EXERCISE BRIEF: Retype the listing below, keeping every line the same.

STORED DATA:
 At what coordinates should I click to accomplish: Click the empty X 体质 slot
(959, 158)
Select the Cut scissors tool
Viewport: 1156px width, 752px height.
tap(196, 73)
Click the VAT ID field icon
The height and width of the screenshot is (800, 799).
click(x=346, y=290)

EXERCISE ANSWER:
 At what coordinates should I click to accomplish: Click the empty X 体质 slot
(959, 158)
Select the Cut scissors tool
Viewport: 1156px width, 752px height.
tap(196, 73)
Click the VAT ID field icon
The height and width of the screenshot is (800, 799).
click(x=346, y=290)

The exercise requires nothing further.